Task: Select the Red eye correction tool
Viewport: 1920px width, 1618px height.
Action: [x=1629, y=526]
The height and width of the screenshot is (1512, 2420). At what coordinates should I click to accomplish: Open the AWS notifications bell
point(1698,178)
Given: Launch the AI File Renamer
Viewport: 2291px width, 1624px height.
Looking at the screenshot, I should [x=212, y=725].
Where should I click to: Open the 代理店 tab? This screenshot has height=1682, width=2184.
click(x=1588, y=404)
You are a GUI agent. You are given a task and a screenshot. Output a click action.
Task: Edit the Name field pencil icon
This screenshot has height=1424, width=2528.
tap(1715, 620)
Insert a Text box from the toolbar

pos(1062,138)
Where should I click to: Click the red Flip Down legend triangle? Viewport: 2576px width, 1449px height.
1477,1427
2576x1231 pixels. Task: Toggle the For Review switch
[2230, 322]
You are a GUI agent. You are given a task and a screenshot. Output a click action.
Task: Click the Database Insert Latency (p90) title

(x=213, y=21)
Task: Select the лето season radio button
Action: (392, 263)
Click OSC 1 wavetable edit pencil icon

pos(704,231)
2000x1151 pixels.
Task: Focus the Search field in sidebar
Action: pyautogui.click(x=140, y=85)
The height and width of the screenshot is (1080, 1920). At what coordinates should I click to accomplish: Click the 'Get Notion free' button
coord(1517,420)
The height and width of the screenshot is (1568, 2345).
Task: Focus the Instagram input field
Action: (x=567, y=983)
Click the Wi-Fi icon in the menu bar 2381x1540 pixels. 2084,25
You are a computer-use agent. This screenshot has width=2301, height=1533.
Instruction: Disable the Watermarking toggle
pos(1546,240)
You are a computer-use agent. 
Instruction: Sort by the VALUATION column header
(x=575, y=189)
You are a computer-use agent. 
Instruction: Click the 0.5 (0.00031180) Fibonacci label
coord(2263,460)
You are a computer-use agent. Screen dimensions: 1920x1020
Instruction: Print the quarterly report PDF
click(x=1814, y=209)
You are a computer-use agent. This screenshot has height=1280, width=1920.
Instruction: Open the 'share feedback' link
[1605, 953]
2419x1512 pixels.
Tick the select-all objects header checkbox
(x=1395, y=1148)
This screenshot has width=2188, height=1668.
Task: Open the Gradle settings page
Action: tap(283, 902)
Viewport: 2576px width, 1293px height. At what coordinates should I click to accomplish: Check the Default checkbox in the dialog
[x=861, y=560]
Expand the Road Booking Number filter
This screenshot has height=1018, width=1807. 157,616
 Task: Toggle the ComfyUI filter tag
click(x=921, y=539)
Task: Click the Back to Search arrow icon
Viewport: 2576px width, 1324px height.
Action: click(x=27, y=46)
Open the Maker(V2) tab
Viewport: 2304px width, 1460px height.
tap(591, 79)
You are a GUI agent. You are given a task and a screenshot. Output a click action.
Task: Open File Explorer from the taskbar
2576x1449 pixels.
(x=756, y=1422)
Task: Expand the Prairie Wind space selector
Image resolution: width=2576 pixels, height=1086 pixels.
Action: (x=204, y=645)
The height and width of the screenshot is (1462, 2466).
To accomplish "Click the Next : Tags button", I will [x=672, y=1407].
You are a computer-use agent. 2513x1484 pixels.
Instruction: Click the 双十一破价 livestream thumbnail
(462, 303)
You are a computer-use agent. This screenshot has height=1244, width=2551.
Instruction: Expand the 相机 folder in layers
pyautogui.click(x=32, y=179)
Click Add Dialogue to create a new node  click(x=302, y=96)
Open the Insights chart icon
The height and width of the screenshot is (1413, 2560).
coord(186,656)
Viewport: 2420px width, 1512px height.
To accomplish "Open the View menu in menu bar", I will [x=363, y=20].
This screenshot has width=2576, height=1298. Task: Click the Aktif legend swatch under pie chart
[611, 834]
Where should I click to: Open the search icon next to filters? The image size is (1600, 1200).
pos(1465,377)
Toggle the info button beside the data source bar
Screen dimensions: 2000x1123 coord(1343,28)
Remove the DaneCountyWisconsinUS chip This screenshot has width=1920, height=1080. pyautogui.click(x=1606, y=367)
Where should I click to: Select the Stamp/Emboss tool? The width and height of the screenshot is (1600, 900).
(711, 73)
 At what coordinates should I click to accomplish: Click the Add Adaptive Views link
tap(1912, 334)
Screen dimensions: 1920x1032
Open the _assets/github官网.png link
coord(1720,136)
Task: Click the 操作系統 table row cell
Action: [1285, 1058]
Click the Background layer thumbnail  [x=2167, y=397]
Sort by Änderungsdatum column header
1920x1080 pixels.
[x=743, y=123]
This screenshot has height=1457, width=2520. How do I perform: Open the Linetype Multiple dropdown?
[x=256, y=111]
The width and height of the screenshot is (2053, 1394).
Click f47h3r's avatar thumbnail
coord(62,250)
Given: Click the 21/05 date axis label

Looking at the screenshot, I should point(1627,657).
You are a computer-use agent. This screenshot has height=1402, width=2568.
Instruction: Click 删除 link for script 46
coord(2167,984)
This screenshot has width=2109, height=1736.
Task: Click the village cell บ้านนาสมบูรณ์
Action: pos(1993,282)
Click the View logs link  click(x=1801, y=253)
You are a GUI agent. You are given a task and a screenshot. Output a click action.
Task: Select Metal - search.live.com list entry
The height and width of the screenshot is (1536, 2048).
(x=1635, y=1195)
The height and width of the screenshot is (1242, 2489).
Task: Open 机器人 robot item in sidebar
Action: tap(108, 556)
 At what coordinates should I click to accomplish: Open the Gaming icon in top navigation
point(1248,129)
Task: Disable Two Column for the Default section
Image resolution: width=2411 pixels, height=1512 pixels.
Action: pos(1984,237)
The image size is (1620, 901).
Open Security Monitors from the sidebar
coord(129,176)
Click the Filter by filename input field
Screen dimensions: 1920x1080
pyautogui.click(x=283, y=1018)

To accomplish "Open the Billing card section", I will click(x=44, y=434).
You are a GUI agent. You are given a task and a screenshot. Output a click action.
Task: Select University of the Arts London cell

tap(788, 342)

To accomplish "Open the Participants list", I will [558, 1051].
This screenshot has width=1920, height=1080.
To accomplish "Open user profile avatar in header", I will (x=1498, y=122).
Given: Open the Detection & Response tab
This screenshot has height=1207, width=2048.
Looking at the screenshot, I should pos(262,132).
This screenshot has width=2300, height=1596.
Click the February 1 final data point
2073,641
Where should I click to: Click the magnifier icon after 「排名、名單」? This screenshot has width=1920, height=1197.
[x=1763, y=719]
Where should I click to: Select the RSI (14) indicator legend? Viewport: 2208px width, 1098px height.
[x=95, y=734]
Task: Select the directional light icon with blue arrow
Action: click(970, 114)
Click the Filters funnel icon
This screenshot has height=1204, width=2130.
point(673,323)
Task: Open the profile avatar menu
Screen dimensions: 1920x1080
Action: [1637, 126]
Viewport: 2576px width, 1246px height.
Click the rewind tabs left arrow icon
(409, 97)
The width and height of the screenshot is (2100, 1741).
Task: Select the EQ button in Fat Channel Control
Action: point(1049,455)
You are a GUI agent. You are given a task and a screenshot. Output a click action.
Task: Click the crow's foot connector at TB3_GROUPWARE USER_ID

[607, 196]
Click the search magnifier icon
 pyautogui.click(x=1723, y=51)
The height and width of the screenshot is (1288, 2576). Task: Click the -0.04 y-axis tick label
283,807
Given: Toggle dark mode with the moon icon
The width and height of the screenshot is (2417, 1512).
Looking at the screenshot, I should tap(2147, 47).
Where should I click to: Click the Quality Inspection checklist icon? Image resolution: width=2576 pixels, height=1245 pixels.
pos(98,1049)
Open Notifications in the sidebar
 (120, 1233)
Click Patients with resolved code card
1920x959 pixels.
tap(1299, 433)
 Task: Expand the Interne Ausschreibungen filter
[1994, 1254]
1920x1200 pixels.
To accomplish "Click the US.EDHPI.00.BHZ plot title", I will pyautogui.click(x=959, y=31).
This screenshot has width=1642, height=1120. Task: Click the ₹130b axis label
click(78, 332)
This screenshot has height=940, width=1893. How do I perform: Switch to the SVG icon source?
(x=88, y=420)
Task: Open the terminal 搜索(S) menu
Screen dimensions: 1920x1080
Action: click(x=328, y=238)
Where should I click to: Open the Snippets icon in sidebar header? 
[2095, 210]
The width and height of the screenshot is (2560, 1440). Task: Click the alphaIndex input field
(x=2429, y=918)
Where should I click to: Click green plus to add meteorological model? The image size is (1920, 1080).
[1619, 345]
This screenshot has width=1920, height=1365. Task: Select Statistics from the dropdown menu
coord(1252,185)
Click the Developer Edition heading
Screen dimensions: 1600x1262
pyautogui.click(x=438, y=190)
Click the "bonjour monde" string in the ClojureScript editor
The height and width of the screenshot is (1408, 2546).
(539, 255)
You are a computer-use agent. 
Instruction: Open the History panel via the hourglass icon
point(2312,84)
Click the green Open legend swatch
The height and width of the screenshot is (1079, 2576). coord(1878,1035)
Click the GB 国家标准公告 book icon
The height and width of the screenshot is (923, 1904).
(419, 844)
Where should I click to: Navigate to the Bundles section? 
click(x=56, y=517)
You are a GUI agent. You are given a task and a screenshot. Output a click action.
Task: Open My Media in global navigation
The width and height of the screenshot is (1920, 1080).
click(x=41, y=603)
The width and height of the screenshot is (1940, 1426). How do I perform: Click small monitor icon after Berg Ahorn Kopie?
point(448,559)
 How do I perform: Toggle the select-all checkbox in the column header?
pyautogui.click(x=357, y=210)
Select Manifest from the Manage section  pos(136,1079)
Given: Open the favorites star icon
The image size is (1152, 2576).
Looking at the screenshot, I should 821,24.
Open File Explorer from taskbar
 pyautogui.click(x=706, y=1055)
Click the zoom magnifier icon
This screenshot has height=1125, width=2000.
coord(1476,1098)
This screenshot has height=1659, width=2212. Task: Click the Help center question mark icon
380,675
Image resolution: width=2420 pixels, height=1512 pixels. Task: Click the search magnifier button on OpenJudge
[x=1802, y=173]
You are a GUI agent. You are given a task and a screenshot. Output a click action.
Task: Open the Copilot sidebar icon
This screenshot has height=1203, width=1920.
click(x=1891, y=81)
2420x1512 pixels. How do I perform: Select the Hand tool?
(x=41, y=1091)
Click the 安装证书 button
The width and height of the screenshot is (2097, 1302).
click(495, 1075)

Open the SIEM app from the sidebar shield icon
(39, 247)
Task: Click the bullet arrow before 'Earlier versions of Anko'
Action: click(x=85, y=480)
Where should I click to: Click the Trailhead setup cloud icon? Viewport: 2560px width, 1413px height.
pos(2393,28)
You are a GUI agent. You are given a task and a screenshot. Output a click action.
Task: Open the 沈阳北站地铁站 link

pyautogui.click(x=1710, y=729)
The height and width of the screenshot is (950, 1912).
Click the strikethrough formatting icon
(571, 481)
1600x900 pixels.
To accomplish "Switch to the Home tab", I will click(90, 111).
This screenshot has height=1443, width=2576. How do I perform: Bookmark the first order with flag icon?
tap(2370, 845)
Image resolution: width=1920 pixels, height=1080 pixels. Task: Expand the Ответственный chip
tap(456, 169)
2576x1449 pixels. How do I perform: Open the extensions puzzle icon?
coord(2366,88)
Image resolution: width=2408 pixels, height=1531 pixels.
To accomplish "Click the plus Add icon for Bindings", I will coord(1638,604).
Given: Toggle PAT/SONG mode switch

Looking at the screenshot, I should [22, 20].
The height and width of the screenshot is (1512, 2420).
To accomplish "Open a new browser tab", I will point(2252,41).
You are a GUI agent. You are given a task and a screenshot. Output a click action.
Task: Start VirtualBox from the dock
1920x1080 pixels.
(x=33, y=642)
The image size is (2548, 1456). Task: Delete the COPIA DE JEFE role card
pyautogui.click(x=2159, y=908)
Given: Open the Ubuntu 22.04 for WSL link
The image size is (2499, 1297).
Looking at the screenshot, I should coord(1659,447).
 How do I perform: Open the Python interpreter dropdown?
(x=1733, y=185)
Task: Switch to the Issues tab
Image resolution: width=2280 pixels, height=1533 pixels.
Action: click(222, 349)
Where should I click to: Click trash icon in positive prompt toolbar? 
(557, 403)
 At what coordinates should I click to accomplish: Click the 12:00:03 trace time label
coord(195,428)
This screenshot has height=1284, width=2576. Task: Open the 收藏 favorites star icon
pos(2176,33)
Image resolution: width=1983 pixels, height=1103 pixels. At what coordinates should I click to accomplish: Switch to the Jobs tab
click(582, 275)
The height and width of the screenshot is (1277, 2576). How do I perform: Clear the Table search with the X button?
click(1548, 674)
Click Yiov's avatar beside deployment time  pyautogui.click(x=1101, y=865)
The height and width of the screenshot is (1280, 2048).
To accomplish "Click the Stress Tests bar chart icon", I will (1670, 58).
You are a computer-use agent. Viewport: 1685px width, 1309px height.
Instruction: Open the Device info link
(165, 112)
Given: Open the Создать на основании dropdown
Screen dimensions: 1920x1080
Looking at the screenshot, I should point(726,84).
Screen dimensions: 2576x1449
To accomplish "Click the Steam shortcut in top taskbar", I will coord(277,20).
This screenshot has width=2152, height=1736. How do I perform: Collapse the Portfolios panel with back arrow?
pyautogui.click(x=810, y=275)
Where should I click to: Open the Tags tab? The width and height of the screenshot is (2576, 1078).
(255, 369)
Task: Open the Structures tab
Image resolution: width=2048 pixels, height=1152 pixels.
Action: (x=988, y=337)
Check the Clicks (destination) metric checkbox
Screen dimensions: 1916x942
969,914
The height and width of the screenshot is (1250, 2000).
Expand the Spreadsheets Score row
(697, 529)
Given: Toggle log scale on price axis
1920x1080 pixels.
* * * * *
Beginning with the line above that contains "Where should I click to: Select the RSI", copy each line exactly up to and including the line that contains "Viewport: 2576px width, 1246px height.", and go no further.

Where should I click to: Select the RSI (14) indicator legend? Viewport: 2208px width, 1098px height.
[x=95, y=734]
Task: Select the directional light icon with blue arrow
Action: click(970, 114)
Click the Filters funnel icon
This screenshot has height=1204, width=2130.
point(673,323)
Task: Open the profile avatar menu
Screen dimensions: 1920x1080
Action: [1637, 126]
Viewport: 2576px width, 1246px height.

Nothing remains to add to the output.